La tensión entre la calidad de la vivienda y su costo, en un contexto de estrechez económica, casi siempre se resuelve en contra de la primera. En nuestro contexto, el ejemplo clásico lo constituyen las cubiertas ligeras (tejas, fibrocemento, zinc). Su producción masiva es barata y rápida, lo que permite resolver el problema a corto plazo, a cuenta de una vulnerabilidad que se difiere hacia el futuro.
Aquí es necesario dirimir dos cuestiones complementarias. Por una parte, parece sensato asumir que en nuestro contexto los recursos no son suficientes para revertir esta práctica, pero quizá se podría comenzar un plan modesto que permitiera que cierto número de unidades pasaran a usar cubiertas de placa o similares, más resistentes. Asimismo, es bien conocido que la prisa durante la reconstrucción lleva a que el mismo uso de esos materiales no sea el mejor, acrecentando los problemas. Este autor es testigo de la resistencia que pueden alcanzar algunos techos ligeros cuando se han cumplido las normas tecnológicas previstas para su montaje. Por supuesto que la solución deseable a largo plazo es que la proporción de viviendas en estas condiciones se reduzca sostenidamente.

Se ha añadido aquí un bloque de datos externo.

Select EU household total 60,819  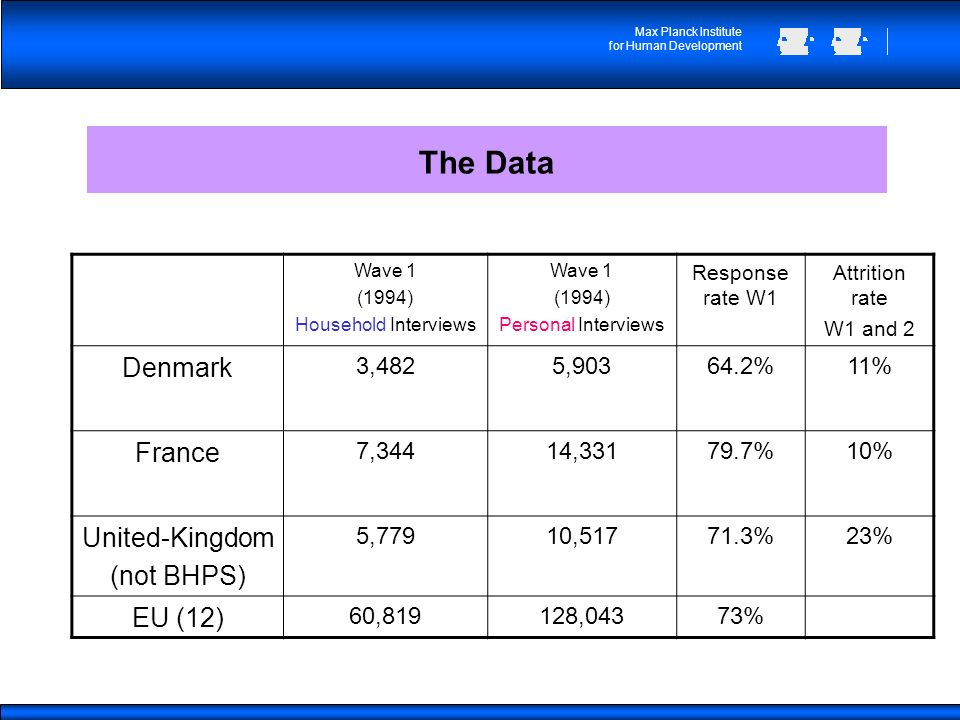click(386, 617)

La lección es clara, la tarea de minimizar el impacto negativo (humano y económico) de estos fenómenos meteorológicos no estará completa en tanto persista la debilidad económica de nuestro país. Y esto no depende de la voluntad política del gobierno, que no puede sustituir a la escasez de recursos y la necesidad de construir con los materiales apropiados.

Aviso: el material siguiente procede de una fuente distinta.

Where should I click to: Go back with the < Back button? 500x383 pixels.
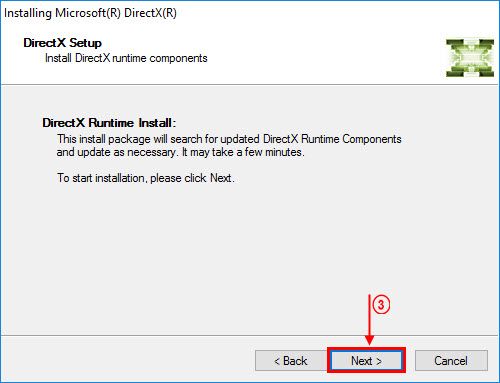tap(291, 360)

En estos tiempos, que se habla a menudo de estrategias nacionales de adaptación al cambio climático, objetivos de desarrollo sostenible, y plan nacional de desarrollo hacia 2030, tenemos muy buenas excusas para analizar cómo se puede atender adecuadamente este asunto. Si se trata del bienestar de los hogares cubanos, es difícil encontrar un área donde el impacto pueda ser mayor.
El hecho de que sea un asunto nunca resuelto no debe resultar llamativo. En la vivienda, las políticas y las estrategias pueden ser incluso muy buenas, pero la disponibilidad de recursos y tecnologías es una condición necesaria para avanzar. La correlación entre desarrollo económico y calidad del fondo habitacional, es directa y casi perfecta.
La salud de nuestra economía es parte del problema, y por tanto, podría ser parte de la solución.